Gerhard Lombard - CFO
It's roughly 12%.
Troy Ward - Analyst
Okay. All right. That's all my questions. Thanks.
Jay Carvell - CEO
Thanks, Troy.
Operator
(Operator Instructions)
Rick Shane, JPMorgan.
Rick Shane - Analyst
Guys, can you hear me now?
Jay Carvell - CEO
Yes.
Rick Shane - Analyst
Sorry about that. It's been a little bit of a crazy morning. I would love to talk about two things.
You talked a lot about the demand for capital, but given where your balance sheet is, you guys are to some extent capital constrained in your ability to take advantage of that. Can you talk about ways that you can potentially increase your capital base?
Obviously trading way below book, that becomes a little bit harder. Could you get capital from your sponsor?

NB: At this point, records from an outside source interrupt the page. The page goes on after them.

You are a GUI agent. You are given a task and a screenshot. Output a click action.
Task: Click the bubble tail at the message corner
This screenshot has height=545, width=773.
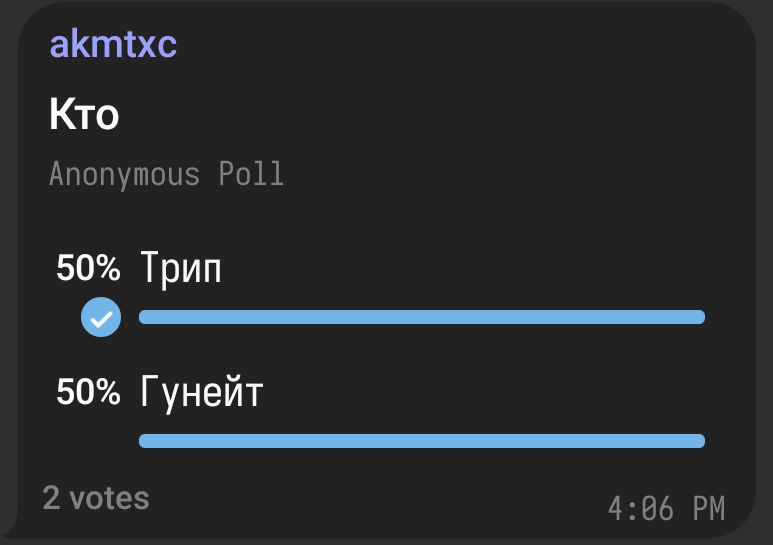(x=9, y=525)
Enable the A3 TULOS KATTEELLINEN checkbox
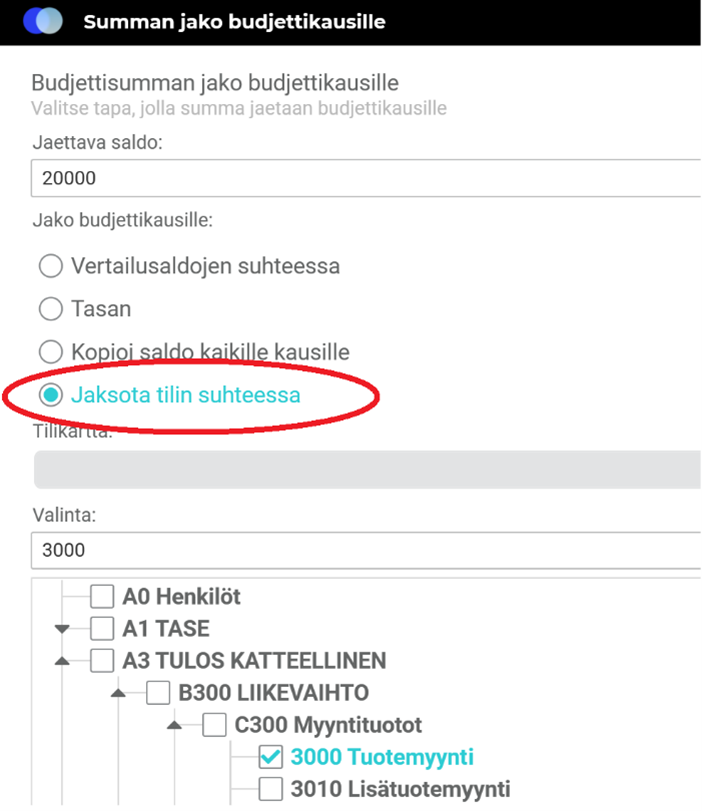Viewport: 702px width, 811px height. [102, 661]
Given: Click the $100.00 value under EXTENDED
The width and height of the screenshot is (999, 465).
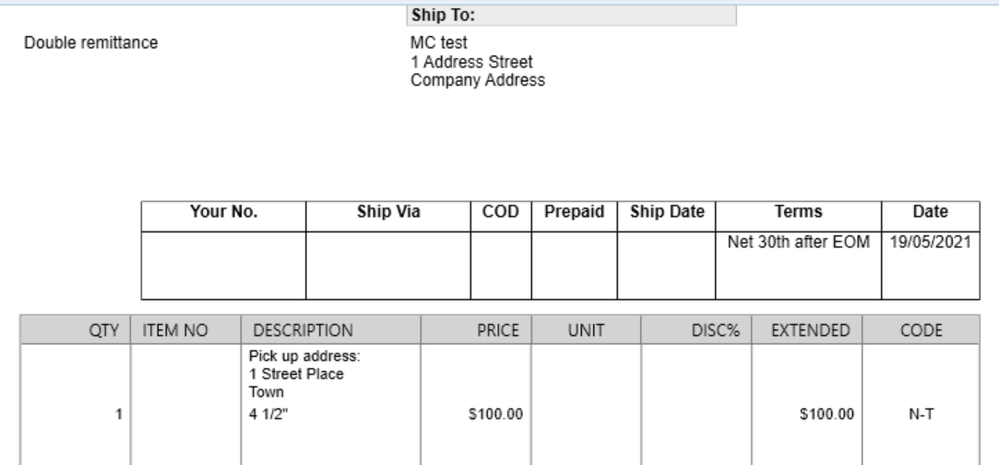Looking at the screenshot, I should (x=826, y=414).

And in light of that, would you talk a little bit about your dividend policy, at this point still that covering the dividend, that erodes further book value, uses capital. Can you think about what that might look like going forward as well?
Jay Carvell - CEO
Yes. Thanks, Rick. You're right.
We feel like we're pretty efficient with our balance sheet right now in terms of our leverage and where we are with the portfolio. So I think in the near term, there is a lot -- there's still some opportunities for us to optimize some of those names, like we were talking about with Troy in terms of cycling out of some of the lower-yielding deals into some higher-yielding deals, and that folds in with your question about the dividend.
I mean, we're right on top of it at this point. And I think that, given the longer runway with having deals in the portfolio during the quarter and earning that interest over the longer timeframe, we feel comfortable with where we are in terms of our distribution and our NII. You rightly point out that kind of given where we are trading, we're probably not likely to go out and seek a secondary, but we also feel like as we're earning that dividend and as you see that, that we will get closer and closer to that level, that NAV level, and that will give us more opportunities to raise capital.

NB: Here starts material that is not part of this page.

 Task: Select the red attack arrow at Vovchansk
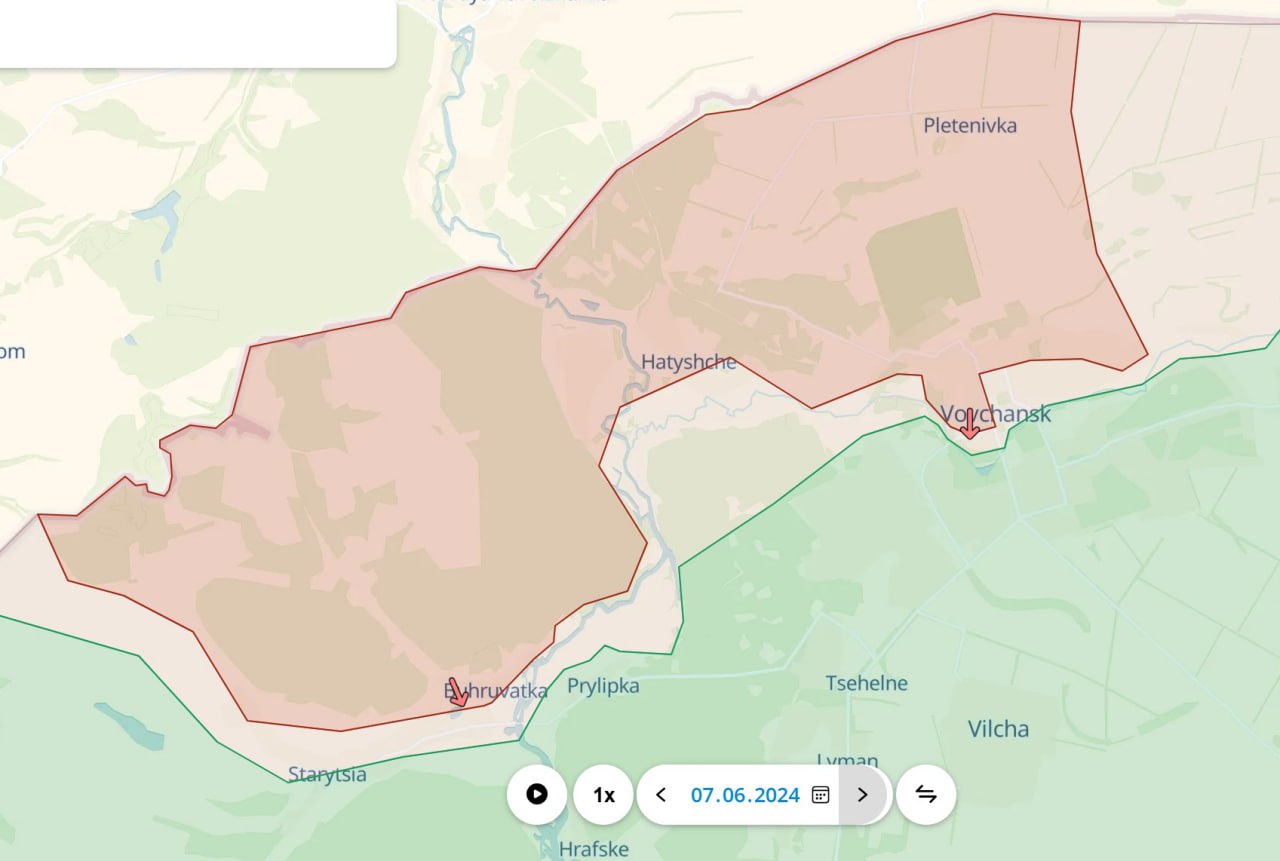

Out -- away from that, you're right that there's -- it's possible to talk to the sponsor here. It's possible on a couple of other fronts in terms of raising capital to put to work in the BDC itself. We are exploring those.

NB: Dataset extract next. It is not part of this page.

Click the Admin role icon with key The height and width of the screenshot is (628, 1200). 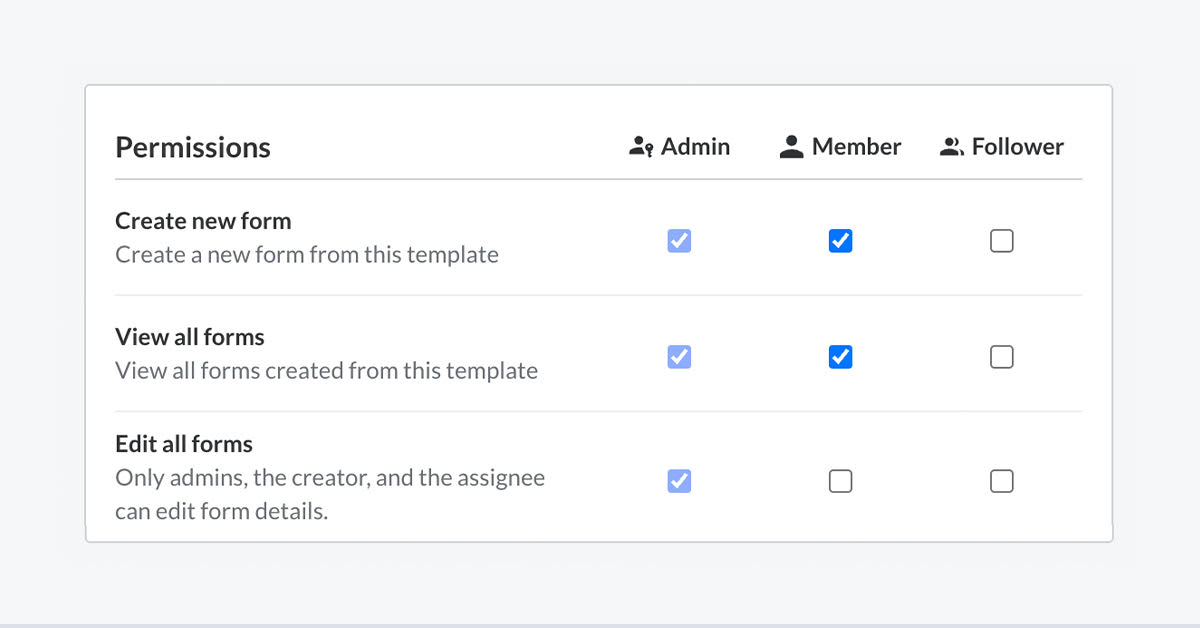pos(641,147)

We haven't felt too constrained yet, just given where we are in the portfolio and the kind of things I've talked about today. So we haven't really felt like we needed to panic and find some other way to bring capital in, but it's certainly something we're exploring. You're looking over the longer-term horizon and we're seeing the opportunities. We want to be able to put that capital to work and use our network and not miss opportunity. So it's certainly something we're looking at.
Rick Shane - Analyst
Yes. Look, it certainly makes sense to be in front of that and avoid that sort of panic scenario. We never know two or three quarters down the road what the world's going to look like.
Jay Carvell - CEO
Yes. That's our thinking.
Rick Shane - Analyst
Got it. Thank you guys.
Operator
(Operator Instructions)
I'm showing no further questions at this time.
Jay Carvell - CEO
Thanks for joining today. We look forward to speaking to you all next quarter. Operator, back to you.
Operator
Thank you. That does conclude today's teleconference call. Thank you for your participation. All participants may now disconnect.